• [OBJECTIVE 1]: In the court endorsement, rewrite the stretch from "[2] A secondary" through "damages, if any.", swapping "mediation" for "arbitration".
• [OBJECTIVE 2]: According to the court endorsement, what outstanding balance does Farley Manufacturing claim for constructing the Dome?
• [OBJECTIVE 3]: List every person the court endorsement names as counsel.

• [PASSAGE]:
COURT FILE NO.: 16-67479 DATE: 2017/06/06 SUPERIOR COURT OF JUSTICE - ONTARIO
RE: Farley Manufacturing Inc., Plaintiff AND Oz Optics Ltd., Defendant
BEFORE: Madam Justice Robyn M. Ryan Bell
COUNSEL: Richard S. Nishimura, counsel for the Plaintiff Bruce Marks and Thomas Kerr, counsel for the Defendant
HEARD: May 16, 2017
Endorsement
Introduction
[1] The central issue on this motion is whether the plaintiff Farley Manufacturing is entitled to an order pursuant to Rule 32 of the Rules of Civil Procedure permitting the inspection of the defendant Oz Optics’ dome facility on Westbrook Road in Ottawa. Farley Manufacturing proposes that two experts, each accompanied by a senior representative of the plaintiff, inspect Oz Optics’ facility. Oz Optics objects on the basis that one of the proposed experts is not a qualified expert under Rule 53 of the Rules of Civil Procedure.
[2] A secondary issue is the scheduling of mediation in this matter. Farley Manufacturing seeks an order that mediation be held within 90 days. Oz Optics takes the position that mediation should be held after the parties obtain “independent unbiased evidence,” allowing for a meaningful quantification of damages, if any.
Nature of the Claim and Counterclaim
[3] Farley Manufacturing’s claim is for payment of the outstanding balance of $76,000 for construction of an air-supported structure (“the Dome”) at Oz Optics’ premises at 219 Westbrook Road in Ottawa. The Dome is of a considerable size – it has been used as a soccer playing field. Oz Optics has counterclaimed for $500,000 in general damages based on alleged deficiencies and abandonment of the contract. Oz Optics alleges two categories of defects: (i) defects in the fabric comprising the membrane of the Dome; and (ii) defects in the mechanical equipment.

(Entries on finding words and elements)
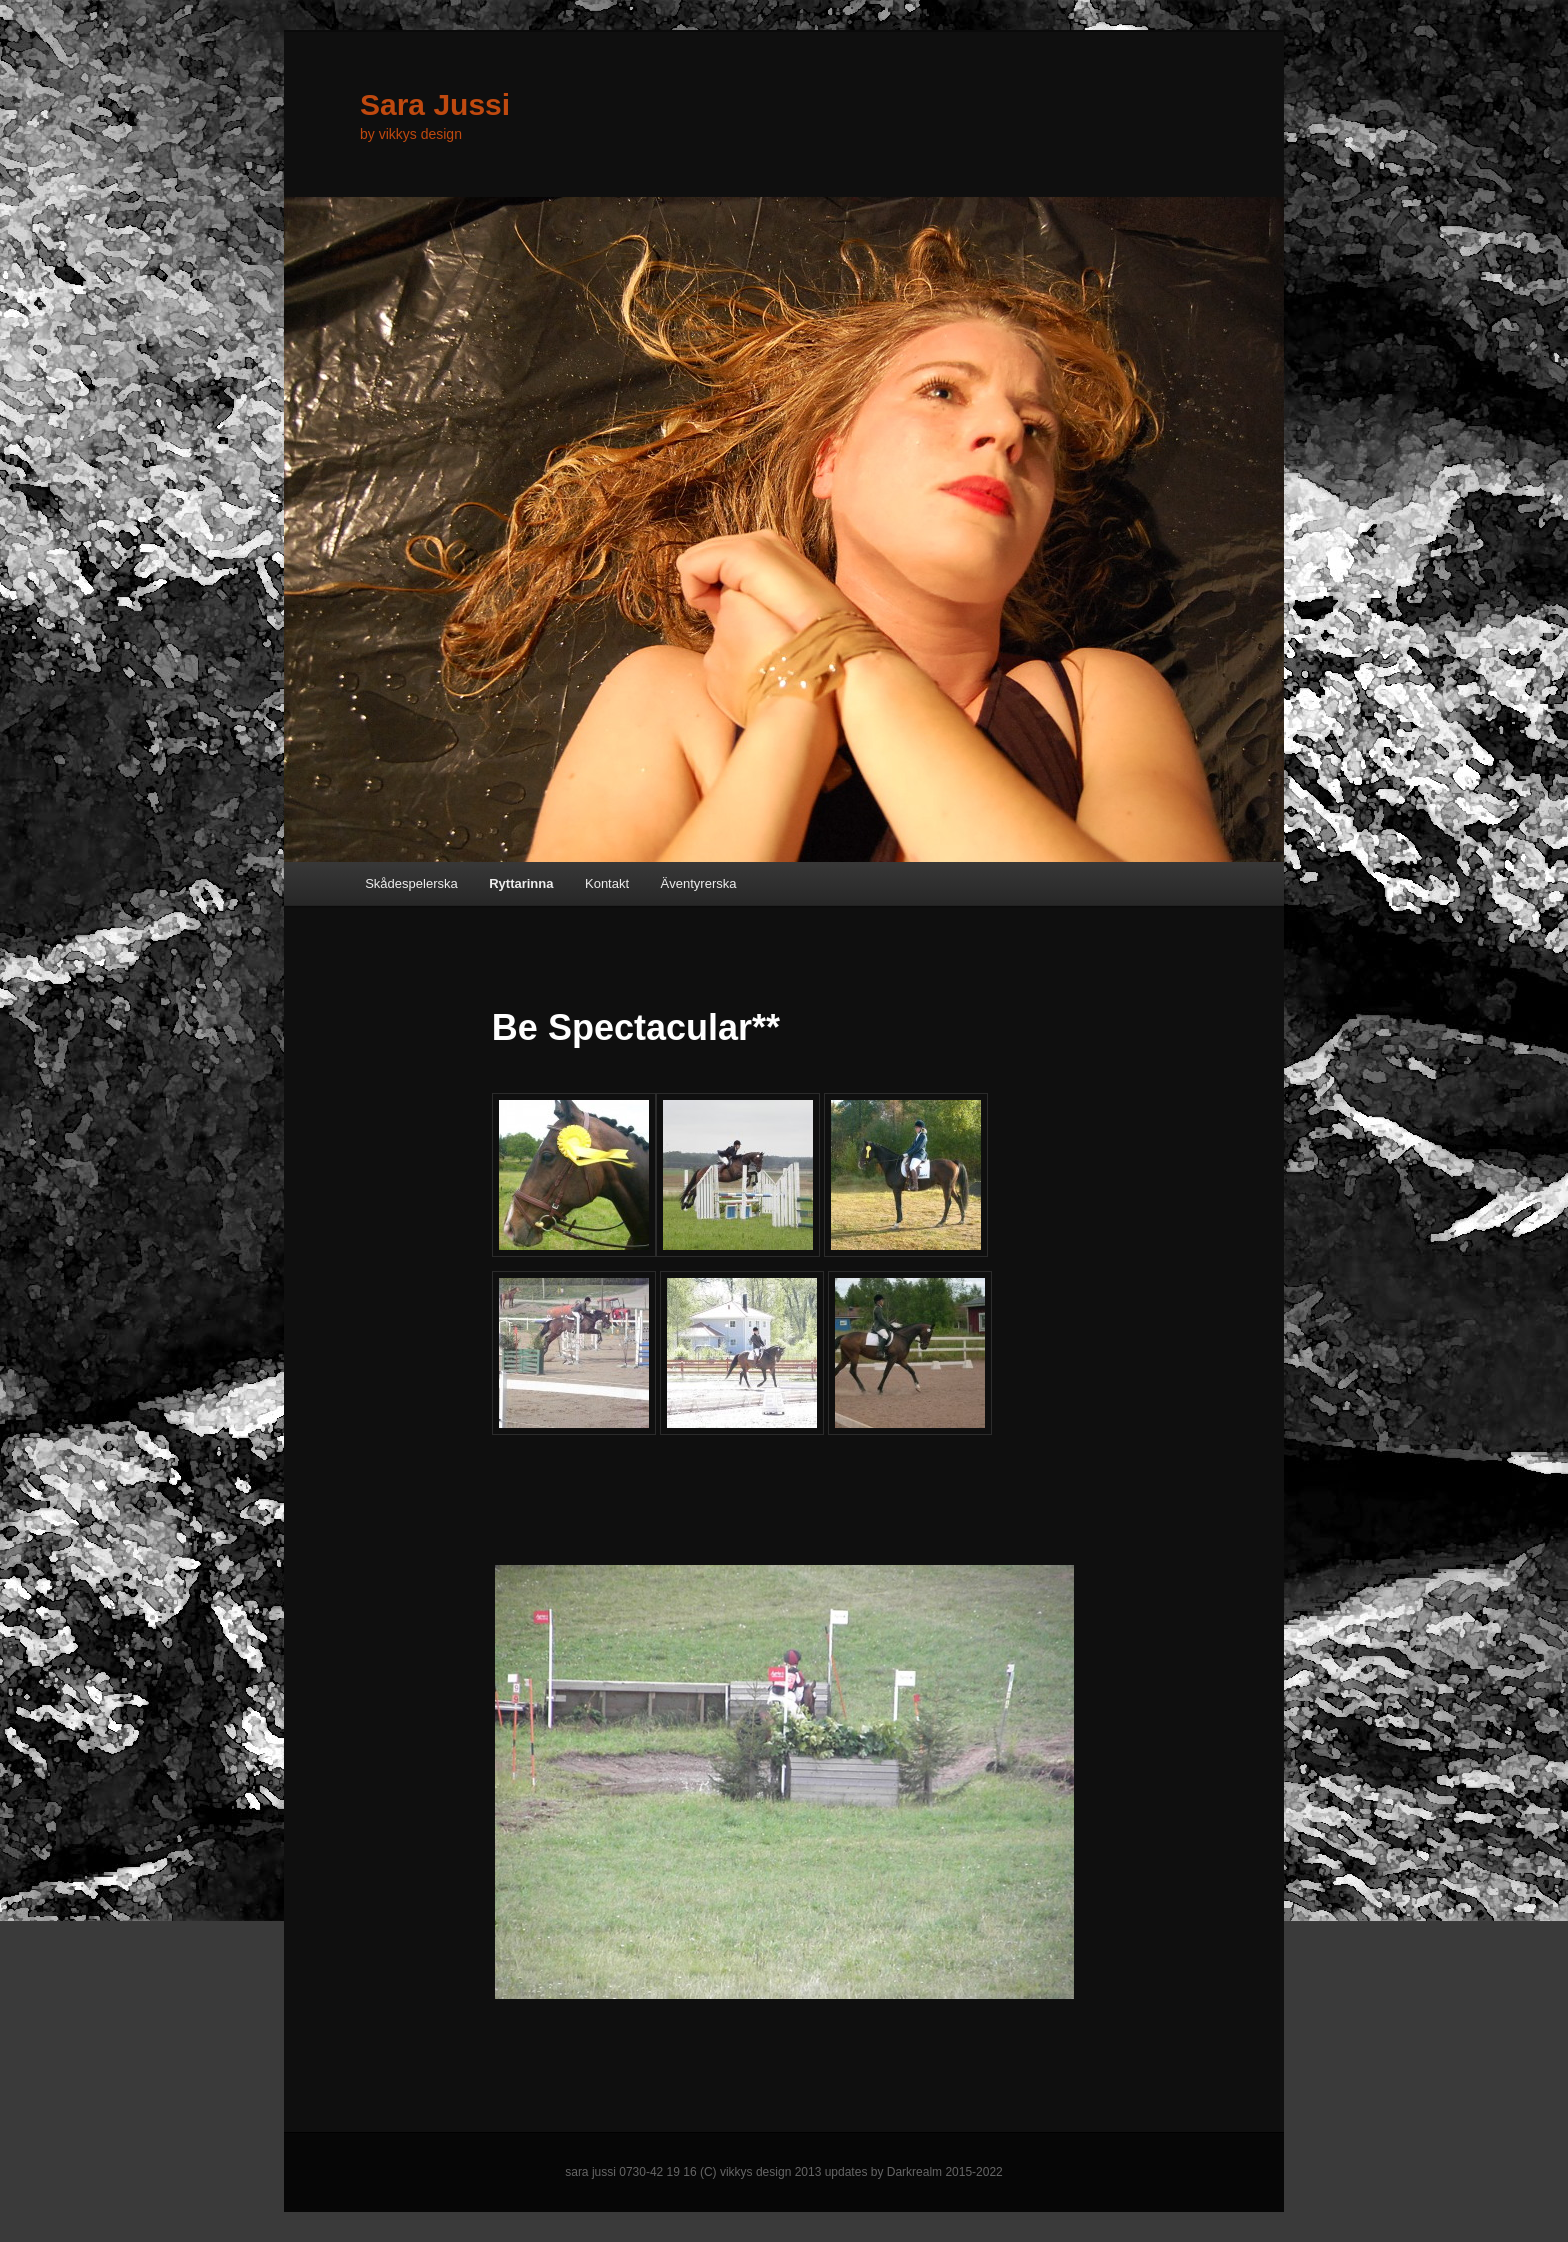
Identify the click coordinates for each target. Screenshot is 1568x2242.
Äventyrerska (699, 883)
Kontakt (607, 883)
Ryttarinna (521, 883)
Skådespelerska (411, 883)
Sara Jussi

• [COMPLETE RESPONSE 1]:
[2] A secondary issue is the scheduling of arbitration in this matter. Farley Manufacturing seeks an order that arbitration be held within 90 days. Oz Optics takes the position that arbitration should be held after the parties obtain “independent unbiased evidence,” allowing for a meaningful quantification of damages, if any.

• [COMPLETE RESPONSE 2]: $76,000

• [COMPLETE RESPONSE 3]: Richard S. Nishimura, Bruce Marks, Thomas Kerr